The regression function relating production output by an employee after taking a training program \( (Y) \) to the production output before the training program \( (X) \) is \( E\{Y\} = 20 + .95X \), where \( X \) ranges from \( 40 \) to \( 100 \). An observer concludes that the training program does not raise production output on the average because \( \beta_0 \) is not greater than \( 1.0 \). Comment

The fact that \( \beta_0 \) is not greater than \( 1.0 \) implies that at some point, when \( X \) is large enough, productivity after the program will not be greater than productivity before the program. But, since the data range is from \( 40 \) to \( 100 \), and this is the range for which the model was built for and we can only use the model to make predictions between that range; we will never reach the point where \( X \) is large enough so that productivity after the program doesn't improve. The following plot shows that the value of productivity after the program (red line) will always be greater than the productivity before the program (blue line) for the values between \( 40 \) and \( 100 \).

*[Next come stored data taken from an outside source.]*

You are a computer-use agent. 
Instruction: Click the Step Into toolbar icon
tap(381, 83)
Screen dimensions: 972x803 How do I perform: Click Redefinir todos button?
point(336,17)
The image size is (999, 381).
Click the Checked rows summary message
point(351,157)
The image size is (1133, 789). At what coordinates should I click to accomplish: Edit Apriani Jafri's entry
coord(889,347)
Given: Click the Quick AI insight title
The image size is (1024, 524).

data <- data.frame(emp = 40:100, before = 40:100, after = 20 + 0.95 * (40:100))
plot(data$after ~ data$emp, main = "Productivity before vs after program", type = "l", 
    col = "red", xlab = "", ylab = "Productivity")
abline(a = 0, b = 1, col = "blue")

plot of chunk unnamed-chunk-1

1.19

Grade point average. The director of admissions of a small college selected \( 120 \) students at random from the new freshman class in a study to determine whether a student's grade point average (GPA) at the end of the freshman year \( (Y) \) can be predicted from the ACT test score \( (X) \). The results of the study follow. Assume that first-order regression model (1.1) is appropriate.

a. Obtain the least squares estimates of \( \beta_0 \) and \( \beta_1 \). and state the estimated regression function.

data = read.table("CH01PR19.txt", header = FALSE, col.names = c("GPA", "ACT"))
fit <- lm(data$GPA ~ data$ACT)
fit

## 
## Call:
## lm(formula = data$GPA ~ data$ACT)
## 
## Coefficients:
## (Intercept)     data$ACT  
##      2.1140       0.0388

The estimated regression function is: \[ \beta_0 = 2.11405 \\ \beta_1 = 0.03883 \\ \widehat{Y} = 2.11405 + 0.03883X \]

b. Plot the estimated regression function and the data.Does the estimated regression function appear to fit the data well?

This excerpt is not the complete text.